Wajah Jen kembali rileks ketika aku menjelaskan. Aku senang sekali mendapati dia agak curiga. Selama ini ia tak pernah terlihat cemburu padaku. Sedangkan aku selalu cemburu padanya.
Aku selalu was-was jika dia dekat dekat dengan wanita. Wajahnya yang enak dilihat membuat hidupku tak tenang. Meskipun sebenarnya Jen tak akan melirik wanita lain.
Karena dia hanya mencintai satu wanita dalam hidupnya dan itu bukan aku tetapi mantan kekasihnya. Suatu saat aku akan menggantikan posisinya dihati Jen. Aku harus terus berusaha.
"Jen, tunggu sebentar ya. Aku masakan air untuk mandi dan buatkan kopi." Kataku segera menyambut dan melayani suamiku yang baru pulang.
.
.
.
.
Malam hari aku memijat kaki Jen sambil mengobrol dengannya.
"Jen. Besok aku diajak mba Yuna ke pengajian. Boleh ngga?" Tanyaku meminta izin.
"Boleh. Asal anak-anak jangan kamu tinggal. Kerjaan rumah juga harus sudah beres."
"Aku titip abang Lim sama ibu boleh? Soalnya abang suka bosan kalau aku ajak."
"Memangnya mengajinya mau berapa lama sampe harus titip abang? Mengaji gak perlu lama-lama bisakan? Ngga usah ikutan ngerumpi dan lain-lainnya kalau memang tujuan kamu mau mengaji. Apa kamu cuma mau ngumpul-ngumpul sama ibu-ibu aja? Mendingan kamu mengaji di rumah dari pada buang-buang waktu yang nggak manfaat" Cerocos Jen.
Aku pun diam tak membantah. Jen tidak ingin aku merepotkan kedua orang tuanya.
"Ya sudah, aku mengaji di rumah saja kalau begitu."

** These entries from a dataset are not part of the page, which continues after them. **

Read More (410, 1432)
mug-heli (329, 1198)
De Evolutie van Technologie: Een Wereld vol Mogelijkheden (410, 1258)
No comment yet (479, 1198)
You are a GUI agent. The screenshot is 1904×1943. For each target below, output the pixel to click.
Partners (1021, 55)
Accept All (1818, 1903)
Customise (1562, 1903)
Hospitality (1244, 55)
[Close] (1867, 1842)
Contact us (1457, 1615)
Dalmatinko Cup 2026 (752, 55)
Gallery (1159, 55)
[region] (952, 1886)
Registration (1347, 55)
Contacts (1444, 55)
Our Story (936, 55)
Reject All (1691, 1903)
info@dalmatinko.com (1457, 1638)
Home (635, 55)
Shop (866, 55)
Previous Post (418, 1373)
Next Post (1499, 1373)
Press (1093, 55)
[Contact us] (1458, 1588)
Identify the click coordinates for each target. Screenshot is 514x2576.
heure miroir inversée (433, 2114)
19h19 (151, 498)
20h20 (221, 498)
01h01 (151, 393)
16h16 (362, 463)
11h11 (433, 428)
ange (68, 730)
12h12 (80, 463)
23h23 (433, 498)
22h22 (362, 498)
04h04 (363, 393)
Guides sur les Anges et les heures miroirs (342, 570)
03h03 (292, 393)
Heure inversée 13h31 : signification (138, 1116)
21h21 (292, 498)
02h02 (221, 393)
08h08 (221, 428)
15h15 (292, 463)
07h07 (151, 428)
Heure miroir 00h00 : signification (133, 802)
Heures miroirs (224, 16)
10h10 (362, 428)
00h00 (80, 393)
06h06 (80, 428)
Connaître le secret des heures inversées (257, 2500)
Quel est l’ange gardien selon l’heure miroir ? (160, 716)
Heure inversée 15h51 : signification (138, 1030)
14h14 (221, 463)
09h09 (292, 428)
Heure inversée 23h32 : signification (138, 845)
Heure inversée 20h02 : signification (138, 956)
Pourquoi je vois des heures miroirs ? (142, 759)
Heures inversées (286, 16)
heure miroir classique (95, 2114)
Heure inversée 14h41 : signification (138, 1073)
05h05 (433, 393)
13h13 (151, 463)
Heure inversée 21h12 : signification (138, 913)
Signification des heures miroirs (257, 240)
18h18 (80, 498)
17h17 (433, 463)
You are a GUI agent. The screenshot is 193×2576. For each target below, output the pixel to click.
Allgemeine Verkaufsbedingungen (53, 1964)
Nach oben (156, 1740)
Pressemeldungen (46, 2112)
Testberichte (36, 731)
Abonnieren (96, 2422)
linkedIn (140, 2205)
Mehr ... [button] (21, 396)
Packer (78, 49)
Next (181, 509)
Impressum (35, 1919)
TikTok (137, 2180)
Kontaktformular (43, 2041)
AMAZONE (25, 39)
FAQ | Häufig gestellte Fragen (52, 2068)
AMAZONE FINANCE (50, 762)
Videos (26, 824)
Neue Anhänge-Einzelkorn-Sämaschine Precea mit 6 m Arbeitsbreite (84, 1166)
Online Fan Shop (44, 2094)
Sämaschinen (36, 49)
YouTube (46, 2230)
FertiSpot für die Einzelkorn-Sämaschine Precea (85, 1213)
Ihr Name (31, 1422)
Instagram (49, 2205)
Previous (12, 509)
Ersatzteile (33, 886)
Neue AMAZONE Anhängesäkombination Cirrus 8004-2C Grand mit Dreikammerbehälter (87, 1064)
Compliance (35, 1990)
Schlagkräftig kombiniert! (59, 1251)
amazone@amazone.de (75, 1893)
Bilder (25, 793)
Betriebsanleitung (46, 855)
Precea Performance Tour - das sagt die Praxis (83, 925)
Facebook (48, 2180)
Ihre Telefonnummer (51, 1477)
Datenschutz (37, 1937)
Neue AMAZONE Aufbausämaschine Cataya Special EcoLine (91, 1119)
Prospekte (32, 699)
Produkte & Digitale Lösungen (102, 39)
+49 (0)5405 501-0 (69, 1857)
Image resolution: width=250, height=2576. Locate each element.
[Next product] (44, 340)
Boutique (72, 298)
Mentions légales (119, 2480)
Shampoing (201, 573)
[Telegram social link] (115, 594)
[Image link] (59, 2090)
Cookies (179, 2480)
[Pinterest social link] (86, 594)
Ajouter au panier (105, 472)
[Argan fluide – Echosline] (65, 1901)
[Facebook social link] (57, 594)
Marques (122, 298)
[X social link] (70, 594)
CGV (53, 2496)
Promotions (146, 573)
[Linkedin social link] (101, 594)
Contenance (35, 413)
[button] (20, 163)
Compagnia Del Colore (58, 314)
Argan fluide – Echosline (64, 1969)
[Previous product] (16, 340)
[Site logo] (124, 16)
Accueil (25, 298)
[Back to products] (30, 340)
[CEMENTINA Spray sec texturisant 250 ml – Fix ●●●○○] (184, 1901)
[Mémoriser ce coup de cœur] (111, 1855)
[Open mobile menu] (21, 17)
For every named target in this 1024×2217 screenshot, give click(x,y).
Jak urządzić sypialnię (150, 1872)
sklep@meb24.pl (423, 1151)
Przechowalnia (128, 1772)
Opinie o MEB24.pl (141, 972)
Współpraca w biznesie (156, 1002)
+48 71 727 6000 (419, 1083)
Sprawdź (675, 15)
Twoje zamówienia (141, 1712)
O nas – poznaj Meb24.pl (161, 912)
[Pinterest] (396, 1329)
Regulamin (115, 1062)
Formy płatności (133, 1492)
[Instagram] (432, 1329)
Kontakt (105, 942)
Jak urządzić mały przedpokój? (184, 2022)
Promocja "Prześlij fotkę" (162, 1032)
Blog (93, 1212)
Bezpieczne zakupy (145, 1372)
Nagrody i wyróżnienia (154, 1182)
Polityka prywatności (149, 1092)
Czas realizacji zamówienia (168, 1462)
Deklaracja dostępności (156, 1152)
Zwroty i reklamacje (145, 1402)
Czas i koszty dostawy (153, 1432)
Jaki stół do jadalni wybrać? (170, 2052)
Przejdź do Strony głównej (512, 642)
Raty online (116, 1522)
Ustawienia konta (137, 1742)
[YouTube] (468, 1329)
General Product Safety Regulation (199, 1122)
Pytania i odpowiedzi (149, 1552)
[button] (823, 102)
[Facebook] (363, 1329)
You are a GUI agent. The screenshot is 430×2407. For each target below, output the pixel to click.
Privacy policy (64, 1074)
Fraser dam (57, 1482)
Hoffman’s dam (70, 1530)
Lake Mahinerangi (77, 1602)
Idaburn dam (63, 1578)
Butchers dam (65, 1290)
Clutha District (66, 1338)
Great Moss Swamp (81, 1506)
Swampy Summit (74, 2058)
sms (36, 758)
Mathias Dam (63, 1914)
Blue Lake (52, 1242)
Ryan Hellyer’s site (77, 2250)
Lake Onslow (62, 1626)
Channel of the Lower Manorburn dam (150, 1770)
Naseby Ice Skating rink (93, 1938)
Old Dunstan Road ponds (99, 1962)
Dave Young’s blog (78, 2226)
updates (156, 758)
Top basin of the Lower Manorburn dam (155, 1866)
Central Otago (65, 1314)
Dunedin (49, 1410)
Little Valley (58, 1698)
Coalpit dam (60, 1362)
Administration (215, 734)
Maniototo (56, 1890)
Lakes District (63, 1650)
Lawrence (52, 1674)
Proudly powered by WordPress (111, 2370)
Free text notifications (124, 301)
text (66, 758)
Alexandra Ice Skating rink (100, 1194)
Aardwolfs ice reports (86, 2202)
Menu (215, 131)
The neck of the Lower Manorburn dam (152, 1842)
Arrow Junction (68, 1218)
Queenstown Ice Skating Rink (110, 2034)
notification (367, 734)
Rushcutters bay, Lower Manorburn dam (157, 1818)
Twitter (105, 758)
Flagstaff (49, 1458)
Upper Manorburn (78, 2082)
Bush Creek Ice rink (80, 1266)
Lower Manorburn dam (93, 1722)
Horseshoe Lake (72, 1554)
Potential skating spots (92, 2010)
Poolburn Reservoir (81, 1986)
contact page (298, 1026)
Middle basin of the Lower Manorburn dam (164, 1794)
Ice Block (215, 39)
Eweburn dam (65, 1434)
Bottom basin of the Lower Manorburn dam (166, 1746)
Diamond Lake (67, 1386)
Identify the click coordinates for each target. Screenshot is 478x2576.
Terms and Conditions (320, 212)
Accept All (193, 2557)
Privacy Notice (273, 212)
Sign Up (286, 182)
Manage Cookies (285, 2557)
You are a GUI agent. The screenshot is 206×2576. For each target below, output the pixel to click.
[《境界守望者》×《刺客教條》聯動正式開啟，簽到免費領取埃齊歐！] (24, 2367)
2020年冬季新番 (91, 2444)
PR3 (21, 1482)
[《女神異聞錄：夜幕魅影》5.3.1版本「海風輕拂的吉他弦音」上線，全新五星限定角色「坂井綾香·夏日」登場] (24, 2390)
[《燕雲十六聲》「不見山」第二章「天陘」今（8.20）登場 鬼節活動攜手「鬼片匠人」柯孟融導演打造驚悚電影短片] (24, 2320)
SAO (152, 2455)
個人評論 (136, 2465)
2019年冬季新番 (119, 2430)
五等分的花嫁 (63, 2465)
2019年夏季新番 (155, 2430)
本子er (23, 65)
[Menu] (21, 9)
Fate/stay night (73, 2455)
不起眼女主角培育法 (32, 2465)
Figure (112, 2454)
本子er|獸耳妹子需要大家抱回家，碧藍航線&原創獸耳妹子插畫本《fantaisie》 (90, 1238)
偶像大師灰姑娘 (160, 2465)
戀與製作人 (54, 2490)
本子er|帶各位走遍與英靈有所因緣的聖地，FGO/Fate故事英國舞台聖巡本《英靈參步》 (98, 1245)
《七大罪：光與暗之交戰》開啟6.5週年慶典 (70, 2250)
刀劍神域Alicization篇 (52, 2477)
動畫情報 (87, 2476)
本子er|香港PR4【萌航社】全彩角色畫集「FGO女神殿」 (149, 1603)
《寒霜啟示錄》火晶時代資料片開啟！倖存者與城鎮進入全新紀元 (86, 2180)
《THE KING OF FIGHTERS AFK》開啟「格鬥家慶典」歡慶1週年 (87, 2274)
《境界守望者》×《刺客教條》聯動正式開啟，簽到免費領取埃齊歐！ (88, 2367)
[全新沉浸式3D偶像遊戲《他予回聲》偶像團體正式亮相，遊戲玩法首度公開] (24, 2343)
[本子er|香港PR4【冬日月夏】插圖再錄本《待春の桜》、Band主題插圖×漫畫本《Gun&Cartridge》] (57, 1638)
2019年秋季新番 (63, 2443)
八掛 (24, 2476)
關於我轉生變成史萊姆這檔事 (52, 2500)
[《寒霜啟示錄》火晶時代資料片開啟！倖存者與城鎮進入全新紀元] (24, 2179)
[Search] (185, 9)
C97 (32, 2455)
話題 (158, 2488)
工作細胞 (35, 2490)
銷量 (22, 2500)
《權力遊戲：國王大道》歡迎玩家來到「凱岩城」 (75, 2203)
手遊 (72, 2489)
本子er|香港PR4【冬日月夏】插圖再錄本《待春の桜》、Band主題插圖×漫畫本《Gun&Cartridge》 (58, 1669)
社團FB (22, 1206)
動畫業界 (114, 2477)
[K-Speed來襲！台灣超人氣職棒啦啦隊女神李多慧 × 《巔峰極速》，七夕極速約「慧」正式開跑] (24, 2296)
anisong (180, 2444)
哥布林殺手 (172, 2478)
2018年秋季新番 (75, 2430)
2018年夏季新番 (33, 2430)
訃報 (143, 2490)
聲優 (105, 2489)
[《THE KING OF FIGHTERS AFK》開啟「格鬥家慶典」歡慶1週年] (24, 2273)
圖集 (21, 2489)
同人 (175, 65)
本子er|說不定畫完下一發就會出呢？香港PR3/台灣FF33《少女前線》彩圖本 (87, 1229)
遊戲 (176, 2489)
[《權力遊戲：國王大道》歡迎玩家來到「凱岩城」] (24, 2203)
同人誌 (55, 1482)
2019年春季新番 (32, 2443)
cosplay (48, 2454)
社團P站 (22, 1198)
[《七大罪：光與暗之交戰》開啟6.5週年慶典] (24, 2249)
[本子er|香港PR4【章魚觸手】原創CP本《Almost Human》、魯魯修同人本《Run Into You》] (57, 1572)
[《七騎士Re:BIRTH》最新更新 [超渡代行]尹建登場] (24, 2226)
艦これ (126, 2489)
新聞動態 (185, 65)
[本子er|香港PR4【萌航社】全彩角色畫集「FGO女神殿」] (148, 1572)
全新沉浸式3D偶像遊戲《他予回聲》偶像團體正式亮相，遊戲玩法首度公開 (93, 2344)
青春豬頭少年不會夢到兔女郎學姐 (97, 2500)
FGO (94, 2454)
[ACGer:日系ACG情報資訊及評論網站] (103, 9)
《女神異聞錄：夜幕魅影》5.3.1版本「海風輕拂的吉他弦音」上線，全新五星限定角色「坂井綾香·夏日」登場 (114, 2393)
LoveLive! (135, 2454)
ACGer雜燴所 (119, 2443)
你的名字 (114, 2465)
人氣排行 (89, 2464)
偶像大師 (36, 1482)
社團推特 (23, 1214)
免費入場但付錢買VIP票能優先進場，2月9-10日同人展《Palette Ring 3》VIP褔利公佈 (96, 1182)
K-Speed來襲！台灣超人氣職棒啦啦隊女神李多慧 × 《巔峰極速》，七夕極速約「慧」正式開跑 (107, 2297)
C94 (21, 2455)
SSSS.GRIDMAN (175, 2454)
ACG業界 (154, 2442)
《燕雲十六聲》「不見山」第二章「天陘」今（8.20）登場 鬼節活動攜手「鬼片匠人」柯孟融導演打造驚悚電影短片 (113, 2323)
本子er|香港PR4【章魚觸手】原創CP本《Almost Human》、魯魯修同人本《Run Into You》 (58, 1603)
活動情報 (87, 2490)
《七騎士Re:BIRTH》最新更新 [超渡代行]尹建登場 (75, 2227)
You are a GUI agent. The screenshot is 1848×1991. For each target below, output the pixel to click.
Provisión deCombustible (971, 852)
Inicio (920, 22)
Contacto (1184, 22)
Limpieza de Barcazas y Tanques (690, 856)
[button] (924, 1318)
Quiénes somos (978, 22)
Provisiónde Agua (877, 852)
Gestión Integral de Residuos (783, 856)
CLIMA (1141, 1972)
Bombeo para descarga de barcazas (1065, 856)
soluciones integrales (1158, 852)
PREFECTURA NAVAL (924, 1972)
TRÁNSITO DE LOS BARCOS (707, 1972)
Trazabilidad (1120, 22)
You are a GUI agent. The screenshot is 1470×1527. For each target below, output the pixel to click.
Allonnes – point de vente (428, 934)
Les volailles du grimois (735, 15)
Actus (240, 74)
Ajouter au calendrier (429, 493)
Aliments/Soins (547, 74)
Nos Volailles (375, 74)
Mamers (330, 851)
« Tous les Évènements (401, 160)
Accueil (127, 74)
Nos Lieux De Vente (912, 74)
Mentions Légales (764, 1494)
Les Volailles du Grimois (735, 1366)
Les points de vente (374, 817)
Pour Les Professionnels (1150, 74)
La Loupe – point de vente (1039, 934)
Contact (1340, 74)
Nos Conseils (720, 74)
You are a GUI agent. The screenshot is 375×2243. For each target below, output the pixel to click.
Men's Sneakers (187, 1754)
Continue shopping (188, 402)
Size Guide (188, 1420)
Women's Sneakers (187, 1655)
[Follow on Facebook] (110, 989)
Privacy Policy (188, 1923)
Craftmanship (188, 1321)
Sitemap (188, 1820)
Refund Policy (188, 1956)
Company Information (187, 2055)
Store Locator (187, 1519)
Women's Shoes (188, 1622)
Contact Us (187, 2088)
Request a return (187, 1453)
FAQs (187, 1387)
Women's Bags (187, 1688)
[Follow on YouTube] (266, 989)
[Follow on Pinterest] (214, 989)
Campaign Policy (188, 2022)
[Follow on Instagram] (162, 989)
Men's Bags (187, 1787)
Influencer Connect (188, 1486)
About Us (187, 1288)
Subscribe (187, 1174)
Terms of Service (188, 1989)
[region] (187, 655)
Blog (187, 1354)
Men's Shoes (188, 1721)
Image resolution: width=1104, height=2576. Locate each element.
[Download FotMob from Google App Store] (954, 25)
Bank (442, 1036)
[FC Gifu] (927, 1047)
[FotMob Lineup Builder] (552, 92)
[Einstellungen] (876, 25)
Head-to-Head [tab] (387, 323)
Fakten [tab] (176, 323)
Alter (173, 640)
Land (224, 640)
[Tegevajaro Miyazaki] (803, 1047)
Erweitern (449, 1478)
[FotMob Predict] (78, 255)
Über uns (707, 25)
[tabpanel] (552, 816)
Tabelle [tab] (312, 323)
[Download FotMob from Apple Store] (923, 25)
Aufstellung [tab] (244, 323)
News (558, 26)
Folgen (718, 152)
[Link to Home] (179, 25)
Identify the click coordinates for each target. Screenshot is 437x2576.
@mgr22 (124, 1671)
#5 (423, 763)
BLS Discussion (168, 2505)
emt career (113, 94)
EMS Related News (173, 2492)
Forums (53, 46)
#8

"Kasian ibu dan ayah sudah tua. Jangan biasakan menitip anak. Masih bagus mereka lebih milih tinggal di rumah mereka sendiri. Kalau harus tinggal sama kita kamu pasti kerepotan kan? Oh iya jangan lupa besok kamu mampir ke rumah ibu. Bawakan sembako yang sudah aku beli tadi."
Rasanya mulut ini ingin sekali mengatakan kalau aku juga punya orang tua yang ingin kukunjungi, ingin kuperhatikan seperti dia memperlakukan orang tuanya.
Meskipun aku seorang istri yang harus mengikuti kepala rumah tangga, tetapi tak dapat kupungkiri aku juga seorang anak yang memiliki ikatan batin dengan orangtuaku. Sudah 7 tahun batinku menjerit menahan rindu.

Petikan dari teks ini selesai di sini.